Economia

Imprese, solo il 24% dei ceo e il 32% dei manager è donna

Le transizioni digitali ed ecologiche delineate nel Pnrr sono la sfida dei prossimi anni del mercato del lavoro italiano. Una sfida che potrebbe vedere come grandi escluse le donne a causa di una formazione non adeguata a quelle che saranno le richieste delle imprese e delle istituzioni in termini di competenze specifiche, soprattutto in materie Stem. (Il Sole 24Ore)

Le disuguaglianze di genere rischiano di essere “la palla al piede” della crescita economica italiana, nonostante i leggeri segnali positivi che sono arrivati ad esempio dall’occupazione femminile che ha toccato il 52,2%, un record storico, ma allo stesso tempo un livello ancora ben lontano dalla media europea che supera il 60%.

Un paio di dati su tutti danno la misura della strada ancora da percorrere verso una maggiore uguaglianza nel nostro Paese: su 17mila imprese italiane, solo il 28% dei manager sono donne e solo il 19% occupa una qualifica dirigenziale, con un incremento annuo del +0,3% negli ultimi 10 anni; mentre a livello di ceo la quota è ferma al 24%. I settori con il maggior numero di donne al vertice sono Oil & Gas (39%), Healthcare (38%) e Servizi Finanziari (38%), le percentuali più basse nei comparti elettricità, gas e acqua, Trasporti e Real estate.

Una panoramica tra i dati dell’Unione Europea nel suo complesso e l’Italia fa emergere alcune differenze di rilievo, come dicevamo, già a partire ai tassi di occupazione: l’Italia è passata da un tassodi occupazione femminile del 46,2% nel 2009 ad un tasso del 52,2% nel 2023, con un aumento di 6,1 punti percentuali, mentre l’Unione Europea, invece, nello stesso periodo ha aumentato la sua quota di occupazione femminile di ben 9 punti percentuali, dal 56,7% del 2009 al 65,7% del 2023.

La zavorra sulle spalle delle donne resta quella del peso dei lavori di cura . Il rapporto tra tempo dedicato dalle donne di età compresa tra 25 e 44 anni al lavoro familiare e tempo dedicato allo stesso da entrambi i partner è costantemente diminuito dal 2014 al 2021, passando da 67 a 62,6. Ma resta pur sempre il fatto che il carico resta maggiormente sulle donne nelle coppie, soprattutto in presenza di figli.

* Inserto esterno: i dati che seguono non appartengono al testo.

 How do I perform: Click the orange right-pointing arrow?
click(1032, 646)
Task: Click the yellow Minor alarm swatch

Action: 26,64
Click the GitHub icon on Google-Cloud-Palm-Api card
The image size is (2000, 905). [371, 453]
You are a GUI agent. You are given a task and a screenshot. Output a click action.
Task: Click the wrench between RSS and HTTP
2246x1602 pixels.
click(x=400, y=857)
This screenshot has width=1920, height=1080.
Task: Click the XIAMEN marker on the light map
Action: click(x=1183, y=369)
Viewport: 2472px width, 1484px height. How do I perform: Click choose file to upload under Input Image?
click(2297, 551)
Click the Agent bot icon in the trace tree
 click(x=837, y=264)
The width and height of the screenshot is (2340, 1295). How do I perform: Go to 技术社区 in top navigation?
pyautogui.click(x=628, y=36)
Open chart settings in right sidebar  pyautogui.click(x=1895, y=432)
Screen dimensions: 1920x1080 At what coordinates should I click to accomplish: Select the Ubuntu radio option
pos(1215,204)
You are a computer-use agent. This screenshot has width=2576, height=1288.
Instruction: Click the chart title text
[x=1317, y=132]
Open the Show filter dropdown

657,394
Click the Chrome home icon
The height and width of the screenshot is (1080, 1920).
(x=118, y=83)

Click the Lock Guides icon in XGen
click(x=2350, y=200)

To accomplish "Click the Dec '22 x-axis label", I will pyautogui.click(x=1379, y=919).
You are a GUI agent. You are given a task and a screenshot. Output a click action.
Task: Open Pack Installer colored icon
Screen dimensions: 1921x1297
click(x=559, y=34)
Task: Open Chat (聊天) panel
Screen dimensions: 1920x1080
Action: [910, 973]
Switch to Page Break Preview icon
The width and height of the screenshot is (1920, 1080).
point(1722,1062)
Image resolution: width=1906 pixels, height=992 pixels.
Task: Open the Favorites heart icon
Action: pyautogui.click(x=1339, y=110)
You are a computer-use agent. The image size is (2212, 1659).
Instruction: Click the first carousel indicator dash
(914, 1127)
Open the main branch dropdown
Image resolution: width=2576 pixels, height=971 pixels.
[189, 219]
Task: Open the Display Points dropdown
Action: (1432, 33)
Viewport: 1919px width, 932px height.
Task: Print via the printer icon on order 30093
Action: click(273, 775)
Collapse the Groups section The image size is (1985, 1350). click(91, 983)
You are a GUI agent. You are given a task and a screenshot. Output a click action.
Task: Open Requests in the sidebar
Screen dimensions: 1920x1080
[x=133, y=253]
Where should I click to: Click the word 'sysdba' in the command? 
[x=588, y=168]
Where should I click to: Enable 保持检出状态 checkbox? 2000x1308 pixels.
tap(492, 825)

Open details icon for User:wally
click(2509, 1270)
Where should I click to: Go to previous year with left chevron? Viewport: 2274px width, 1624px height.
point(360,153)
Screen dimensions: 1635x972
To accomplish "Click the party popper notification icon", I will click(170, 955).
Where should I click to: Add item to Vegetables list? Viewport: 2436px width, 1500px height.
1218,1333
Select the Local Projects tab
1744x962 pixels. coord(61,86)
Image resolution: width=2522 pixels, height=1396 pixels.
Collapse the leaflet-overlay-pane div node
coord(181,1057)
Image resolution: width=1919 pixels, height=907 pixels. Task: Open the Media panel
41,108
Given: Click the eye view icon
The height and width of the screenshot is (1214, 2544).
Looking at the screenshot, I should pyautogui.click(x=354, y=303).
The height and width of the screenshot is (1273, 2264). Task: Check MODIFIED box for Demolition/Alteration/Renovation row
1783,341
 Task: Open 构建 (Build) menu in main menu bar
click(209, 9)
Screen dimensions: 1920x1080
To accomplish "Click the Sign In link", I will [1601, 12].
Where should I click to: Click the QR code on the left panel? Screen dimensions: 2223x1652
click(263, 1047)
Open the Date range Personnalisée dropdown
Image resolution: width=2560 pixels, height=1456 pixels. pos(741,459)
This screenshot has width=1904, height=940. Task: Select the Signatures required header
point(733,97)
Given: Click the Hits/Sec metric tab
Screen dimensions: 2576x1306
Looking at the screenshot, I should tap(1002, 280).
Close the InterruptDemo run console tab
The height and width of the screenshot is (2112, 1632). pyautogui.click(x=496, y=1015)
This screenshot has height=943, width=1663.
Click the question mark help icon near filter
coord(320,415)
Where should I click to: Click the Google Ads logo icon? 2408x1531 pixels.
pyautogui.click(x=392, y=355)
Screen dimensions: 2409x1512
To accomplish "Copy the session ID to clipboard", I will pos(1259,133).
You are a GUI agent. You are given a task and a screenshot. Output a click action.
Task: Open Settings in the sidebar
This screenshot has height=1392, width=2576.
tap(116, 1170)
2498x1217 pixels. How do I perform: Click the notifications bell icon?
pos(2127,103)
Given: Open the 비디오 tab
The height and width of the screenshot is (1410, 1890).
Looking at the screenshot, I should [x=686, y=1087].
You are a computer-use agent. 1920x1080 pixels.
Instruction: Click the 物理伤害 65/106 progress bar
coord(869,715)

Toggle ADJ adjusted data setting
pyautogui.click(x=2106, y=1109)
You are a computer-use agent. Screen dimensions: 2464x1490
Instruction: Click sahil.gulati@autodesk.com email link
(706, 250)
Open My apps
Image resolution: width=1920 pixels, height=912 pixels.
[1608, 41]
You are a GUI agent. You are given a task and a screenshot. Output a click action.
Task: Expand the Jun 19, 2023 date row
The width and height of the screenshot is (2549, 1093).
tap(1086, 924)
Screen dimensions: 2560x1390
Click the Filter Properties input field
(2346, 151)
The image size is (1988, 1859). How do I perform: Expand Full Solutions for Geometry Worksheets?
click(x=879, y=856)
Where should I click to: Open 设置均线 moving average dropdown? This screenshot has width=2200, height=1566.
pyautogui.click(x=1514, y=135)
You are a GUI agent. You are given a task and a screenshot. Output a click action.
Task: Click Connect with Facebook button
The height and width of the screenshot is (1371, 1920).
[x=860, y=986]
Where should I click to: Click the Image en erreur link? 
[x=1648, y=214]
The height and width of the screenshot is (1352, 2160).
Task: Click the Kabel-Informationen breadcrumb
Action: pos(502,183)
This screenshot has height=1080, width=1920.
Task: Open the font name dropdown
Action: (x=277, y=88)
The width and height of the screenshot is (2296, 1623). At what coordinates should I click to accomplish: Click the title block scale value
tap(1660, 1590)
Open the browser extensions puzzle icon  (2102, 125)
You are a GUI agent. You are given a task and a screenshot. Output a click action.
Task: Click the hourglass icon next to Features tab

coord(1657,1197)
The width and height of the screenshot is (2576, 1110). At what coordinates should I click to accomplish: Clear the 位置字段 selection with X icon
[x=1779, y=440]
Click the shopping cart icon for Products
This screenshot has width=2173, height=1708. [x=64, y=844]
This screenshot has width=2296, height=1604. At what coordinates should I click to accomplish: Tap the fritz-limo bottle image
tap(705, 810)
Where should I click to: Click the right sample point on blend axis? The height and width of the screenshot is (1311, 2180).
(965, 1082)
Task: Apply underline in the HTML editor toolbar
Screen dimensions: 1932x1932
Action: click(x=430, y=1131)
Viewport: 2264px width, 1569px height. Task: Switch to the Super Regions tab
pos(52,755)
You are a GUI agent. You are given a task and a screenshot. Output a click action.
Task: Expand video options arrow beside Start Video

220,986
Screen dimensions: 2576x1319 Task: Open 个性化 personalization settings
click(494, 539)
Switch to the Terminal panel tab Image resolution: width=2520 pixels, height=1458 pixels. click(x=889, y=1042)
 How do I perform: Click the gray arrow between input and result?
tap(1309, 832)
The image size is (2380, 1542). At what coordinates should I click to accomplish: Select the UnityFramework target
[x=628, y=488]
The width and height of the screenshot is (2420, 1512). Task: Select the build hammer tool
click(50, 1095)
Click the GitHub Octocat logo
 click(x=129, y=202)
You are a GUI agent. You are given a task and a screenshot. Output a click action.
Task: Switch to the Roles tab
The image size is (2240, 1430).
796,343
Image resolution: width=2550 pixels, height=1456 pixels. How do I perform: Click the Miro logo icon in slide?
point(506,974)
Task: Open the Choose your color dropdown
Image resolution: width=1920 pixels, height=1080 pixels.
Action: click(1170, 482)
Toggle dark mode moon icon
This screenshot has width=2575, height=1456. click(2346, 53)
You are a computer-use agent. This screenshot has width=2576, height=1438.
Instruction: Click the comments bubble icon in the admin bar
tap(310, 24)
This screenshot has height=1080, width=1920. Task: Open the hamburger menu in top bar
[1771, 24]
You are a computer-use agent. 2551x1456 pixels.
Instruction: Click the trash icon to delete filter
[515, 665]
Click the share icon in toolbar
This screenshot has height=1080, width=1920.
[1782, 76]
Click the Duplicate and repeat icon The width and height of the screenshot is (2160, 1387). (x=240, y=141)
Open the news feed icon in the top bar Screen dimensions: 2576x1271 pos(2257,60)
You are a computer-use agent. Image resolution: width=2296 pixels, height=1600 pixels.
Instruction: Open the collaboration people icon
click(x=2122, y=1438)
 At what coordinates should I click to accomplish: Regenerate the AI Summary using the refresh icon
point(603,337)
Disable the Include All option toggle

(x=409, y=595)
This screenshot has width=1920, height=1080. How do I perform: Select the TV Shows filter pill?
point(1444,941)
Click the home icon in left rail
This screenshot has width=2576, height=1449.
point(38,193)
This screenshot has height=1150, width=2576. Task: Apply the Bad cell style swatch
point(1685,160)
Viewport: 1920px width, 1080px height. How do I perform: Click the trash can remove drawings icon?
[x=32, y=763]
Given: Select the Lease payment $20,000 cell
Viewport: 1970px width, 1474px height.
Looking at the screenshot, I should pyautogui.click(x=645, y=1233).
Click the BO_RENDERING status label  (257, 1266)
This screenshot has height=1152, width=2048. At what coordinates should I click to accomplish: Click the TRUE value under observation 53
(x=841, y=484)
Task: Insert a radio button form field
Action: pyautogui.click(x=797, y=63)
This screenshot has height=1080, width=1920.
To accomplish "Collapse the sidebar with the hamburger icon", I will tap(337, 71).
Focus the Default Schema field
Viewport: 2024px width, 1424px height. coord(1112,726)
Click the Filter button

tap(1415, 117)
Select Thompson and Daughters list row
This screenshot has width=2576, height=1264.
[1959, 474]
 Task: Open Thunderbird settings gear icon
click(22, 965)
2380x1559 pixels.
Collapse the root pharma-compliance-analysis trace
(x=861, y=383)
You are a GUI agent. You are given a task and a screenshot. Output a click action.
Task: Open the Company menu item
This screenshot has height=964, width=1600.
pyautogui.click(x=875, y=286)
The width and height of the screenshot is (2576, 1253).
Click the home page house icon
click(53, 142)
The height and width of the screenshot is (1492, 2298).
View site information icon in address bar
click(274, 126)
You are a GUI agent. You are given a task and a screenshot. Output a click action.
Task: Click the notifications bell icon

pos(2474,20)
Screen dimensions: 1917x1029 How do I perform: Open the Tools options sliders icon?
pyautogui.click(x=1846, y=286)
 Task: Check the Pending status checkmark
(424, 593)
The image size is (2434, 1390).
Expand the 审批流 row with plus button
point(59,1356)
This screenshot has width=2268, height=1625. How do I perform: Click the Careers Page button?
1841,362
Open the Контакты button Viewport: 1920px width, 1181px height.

La crescita della componente femminile è auspicabile anche fra gli imprenditori e gli startupper, anche se al momento i dati restano ancora desolanti non solo in Italia, ma a livello internazionale. La media globale delle donne startupper sfiora il 5% e negli Usa arriva al 5,8%, in Europa ci si attesta addirittura sotto la soglia con un 3,8% di tutte le exit per le società fondate dopo il 2000. Il vero nodo è ancora una volta da ricercare nella formazione: i dati sulla parità di genere nell’ambito delle competenze prettamente tecnologiche, che rientrano tra le prime 10 competenze delle quali si prevede una forte crescita, sono il punto debole con l’alfabetizzazione digitale si attesta a un livello di parità del 43,7% e le conoscenze su intelligenza artificiale e big data raggiungono il 33,7% di parità. Nonostante sia in aumento il numero di donne che sceglie facoltà scientifiche, poi, l’occupazione femminile in questi ambiti si attesta attorno 30%. Nelle professioni non Stem invece, la percentuale di donne occupate è quasi la metà con un 49,3%.